**THE EXERCISE**
Rewrite every row below without the pictures, putting "interface agent" in place of "GUI agent" and keeping everything else the same.

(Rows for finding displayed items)
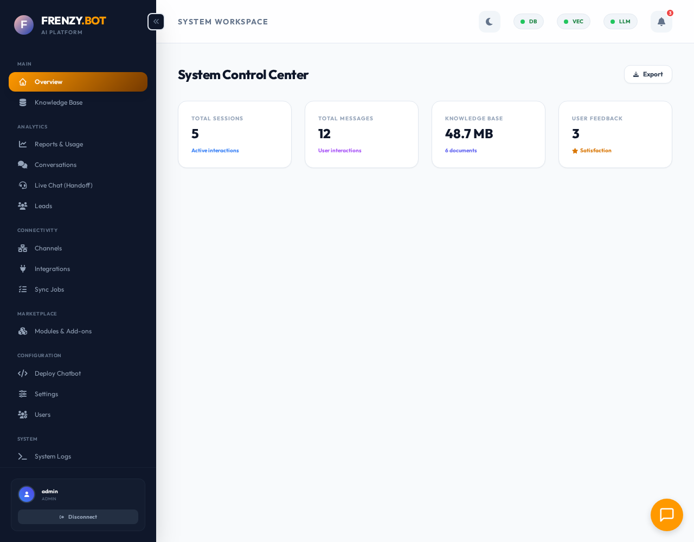This screenshot has width=694, height=542.
Task: Open the Conversations chat icon
Action: click(23, 165)
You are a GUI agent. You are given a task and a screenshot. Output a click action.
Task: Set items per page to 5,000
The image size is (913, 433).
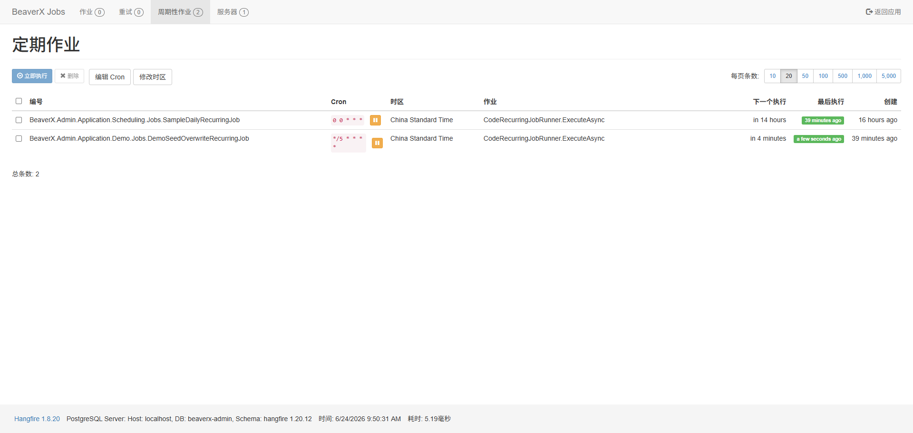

**EXERCISE RESULT**
This screenshot has width=694, height=542.
Task: Open the Conversations chat icon
Action: click(23, 165)
You are a interface agent. You are given a task and a screenshot. Output a click action.
Task: Set items per page to 5,000
The image size is (913, 433).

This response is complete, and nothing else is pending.